The current incarnation of the team began in the 1949 WIFU season as the Edmonton Eskimos under head coach Annis Stukus, for whom the CFL's annual coach of the year award is named. The team played home games at Clarke Stadium and quickly saw success under quarterback Jackie Parker and running back Johnny Bright, winning the Grey Cup three years in a row from 1954 to 1956. The team did not win the Grey Cup again until 1975, the longest drought in team history. The team moved to Commonwealth Stadium in 1978.

The team won five consecutive Grey Cups (1978–82), led by superstar quarterbacks Warren Moon and Tom Wilkinson and head coach Hugh Campbell. After a brief absence, Campbell returned to the team in 1986 and worked for Edmonton in an administrative capacity until his retirement in 2006. This five-year dynasty, followed by the dominance of the city's NHL team the Edmonton Oilers, led the city to be nicknamed the "City of Champions" in the 1980s. Edmonton made it to nine Grey Cups in a ten-year span from 1973 to 1982.

In the 1980s and 90s the team's marquee player was Gizmo Williams who still holds many CFL records in punt and kickoff returns and was a key part in Grey Cup victories in 1987 and 1993 under head coach Ron Lancaster.
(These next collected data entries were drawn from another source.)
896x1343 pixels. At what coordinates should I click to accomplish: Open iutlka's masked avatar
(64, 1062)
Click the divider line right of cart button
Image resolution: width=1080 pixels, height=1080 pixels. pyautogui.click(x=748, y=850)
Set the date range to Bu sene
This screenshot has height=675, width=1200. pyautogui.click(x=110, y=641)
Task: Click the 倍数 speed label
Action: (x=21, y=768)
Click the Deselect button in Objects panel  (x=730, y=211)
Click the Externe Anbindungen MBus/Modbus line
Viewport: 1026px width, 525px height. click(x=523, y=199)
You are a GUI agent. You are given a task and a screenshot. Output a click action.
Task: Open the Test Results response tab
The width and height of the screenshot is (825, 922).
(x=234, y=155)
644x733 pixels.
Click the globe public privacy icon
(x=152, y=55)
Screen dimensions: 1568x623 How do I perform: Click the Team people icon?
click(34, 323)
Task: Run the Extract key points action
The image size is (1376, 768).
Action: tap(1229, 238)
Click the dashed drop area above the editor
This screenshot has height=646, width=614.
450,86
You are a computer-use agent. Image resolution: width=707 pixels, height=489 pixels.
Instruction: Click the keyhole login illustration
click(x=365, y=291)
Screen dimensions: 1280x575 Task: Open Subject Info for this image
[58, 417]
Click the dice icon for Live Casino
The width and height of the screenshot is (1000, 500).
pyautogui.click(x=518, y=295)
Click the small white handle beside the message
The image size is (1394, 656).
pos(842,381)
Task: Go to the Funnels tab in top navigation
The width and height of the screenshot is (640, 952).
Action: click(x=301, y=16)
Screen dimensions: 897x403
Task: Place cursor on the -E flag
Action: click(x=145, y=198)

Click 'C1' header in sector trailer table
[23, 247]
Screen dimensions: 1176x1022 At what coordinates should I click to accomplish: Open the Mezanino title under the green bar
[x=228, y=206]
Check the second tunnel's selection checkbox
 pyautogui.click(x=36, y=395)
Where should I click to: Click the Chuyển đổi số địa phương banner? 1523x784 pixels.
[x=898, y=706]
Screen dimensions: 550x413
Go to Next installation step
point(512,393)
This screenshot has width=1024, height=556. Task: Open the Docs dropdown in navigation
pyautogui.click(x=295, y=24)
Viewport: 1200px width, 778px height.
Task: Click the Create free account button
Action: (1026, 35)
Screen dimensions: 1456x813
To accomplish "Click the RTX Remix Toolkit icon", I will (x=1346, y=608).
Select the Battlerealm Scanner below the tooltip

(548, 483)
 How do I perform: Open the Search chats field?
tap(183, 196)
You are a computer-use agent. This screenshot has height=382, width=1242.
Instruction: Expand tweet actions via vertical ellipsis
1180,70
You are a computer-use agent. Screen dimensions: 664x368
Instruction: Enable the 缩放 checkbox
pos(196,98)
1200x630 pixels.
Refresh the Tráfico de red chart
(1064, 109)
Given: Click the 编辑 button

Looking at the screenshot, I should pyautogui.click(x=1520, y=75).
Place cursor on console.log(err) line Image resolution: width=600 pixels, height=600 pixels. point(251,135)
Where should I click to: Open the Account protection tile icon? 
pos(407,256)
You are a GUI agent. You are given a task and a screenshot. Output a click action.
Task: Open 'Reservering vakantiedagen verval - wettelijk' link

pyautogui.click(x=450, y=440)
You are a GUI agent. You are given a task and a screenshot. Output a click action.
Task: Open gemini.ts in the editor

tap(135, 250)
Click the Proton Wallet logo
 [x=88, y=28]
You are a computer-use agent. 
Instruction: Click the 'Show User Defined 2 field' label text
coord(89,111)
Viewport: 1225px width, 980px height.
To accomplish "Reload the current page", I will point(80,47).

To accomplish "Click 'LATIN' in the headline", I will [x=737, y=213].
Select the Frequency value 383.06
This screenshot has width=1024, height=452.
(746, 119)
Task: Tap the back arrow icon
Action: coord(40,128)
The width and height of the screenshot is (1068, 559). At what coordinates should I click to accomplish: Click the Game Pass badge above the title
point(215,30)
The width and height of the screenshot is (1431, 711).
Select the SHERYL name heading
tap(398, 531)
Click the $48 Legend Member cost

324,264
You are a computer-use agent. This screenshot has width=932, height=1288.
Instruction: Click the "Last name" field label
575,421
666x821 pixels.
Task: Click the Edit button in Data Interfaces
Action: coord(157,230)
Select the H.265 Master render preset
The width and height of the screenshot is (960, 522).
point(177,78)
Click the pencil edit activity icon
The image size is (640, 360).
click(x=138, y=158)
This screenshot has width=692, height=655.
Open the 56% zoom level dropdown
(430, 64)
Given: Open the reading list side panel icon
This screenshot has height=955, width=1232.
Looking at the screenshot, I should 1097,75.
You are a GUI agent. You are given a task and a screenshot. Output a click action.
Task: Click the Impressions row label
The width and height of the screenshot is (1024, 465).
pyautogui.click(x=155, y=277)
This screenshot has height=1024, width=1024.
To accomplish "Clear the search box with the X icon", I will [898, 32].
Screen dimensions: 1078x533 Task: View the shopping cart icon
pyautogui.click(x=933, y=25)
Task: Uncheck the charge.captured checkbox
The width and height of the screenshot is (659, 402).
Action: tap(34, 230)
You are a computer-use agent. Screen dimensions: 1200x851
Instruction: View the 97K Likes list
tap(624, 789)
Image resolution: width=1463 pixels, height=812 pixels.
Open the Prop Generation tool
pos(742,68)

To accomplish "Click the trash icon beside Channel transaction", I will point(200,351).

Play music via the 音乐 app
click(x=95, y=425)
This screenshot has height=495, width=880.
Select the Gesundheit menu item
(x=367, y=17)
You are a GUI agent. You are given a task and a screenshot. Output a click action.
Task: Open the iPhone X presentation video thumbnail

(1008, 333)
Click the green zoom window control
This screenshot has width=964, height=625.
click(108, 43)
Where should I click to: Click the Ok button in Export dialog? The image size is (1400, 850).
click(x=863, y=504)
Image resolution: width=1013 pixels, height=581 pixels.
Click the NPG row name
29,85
During this period the team was also known for its stellar defensive line, with future Canadian Football Hall of Famers like Danny Kepley and Danny Bass winning Defensive Player of the Year Awards and Willie Pless winning the trophy a record five times.

After winning the Grey Cup in both 2003 and 2005, under quarterback Ricky Ray, who is Edmonton's all-time leader in passing yards, the team missed the playoffs the following year, for the first time in 34 years, a North American professional sport record. This led to a ten-year Grey Cup drought. After a gap of ten years, Edmonton won the Grey Cup again in 2015, under the leadership of quarterback Mike Reilly, their most recent championship.

In 2020 pressure mounted from team sponsors such as Belairdirect, Boston Pizza, and Sports Interaction, a First Nations–owned betting company, for the team to change their name. The term Eskimo is a term historically placed on Inuit. The team officially dropped all use of the word "Eskimo" from the team on July 21, 2020. In response, the team temporarily rebranded as the "Edmonton Football Team" or, secondarily, the "EE Football Team", confirming their plan was to rebrand with a nickname starting with "E" to continue the use of at least some of their branding, most notably the interlocked double-E logo. This move was supported by multiple Indigenous groups, including the Inuit Tapiriit Kanatami, a group representing over 60,000 Inuit across Canada. On June 1, 2021, the team formally announced that the new Edmonton team name would be the Edmonton Elks, a name used by the Edmonton football club of 1922.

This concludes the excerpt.